> **Exercise aim**:
Repeat the data exactly as it appears.

> **Saved data entries**:
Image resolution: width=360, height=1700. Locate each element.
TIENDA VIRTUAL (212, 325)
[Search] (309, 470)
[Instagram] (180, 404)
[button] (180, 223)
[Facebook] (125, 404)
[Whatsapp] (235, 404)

> **Response to this task**:
Image resolution: width=360, height=1700. Locate each element.
TIENDA VIRTUAL (212, 325)
[Search] (309, 470)
[Instagram] (180, 404)
[button] (180, 223)
[Facebook] (125, 404)
[Whatsapp] (235, 404)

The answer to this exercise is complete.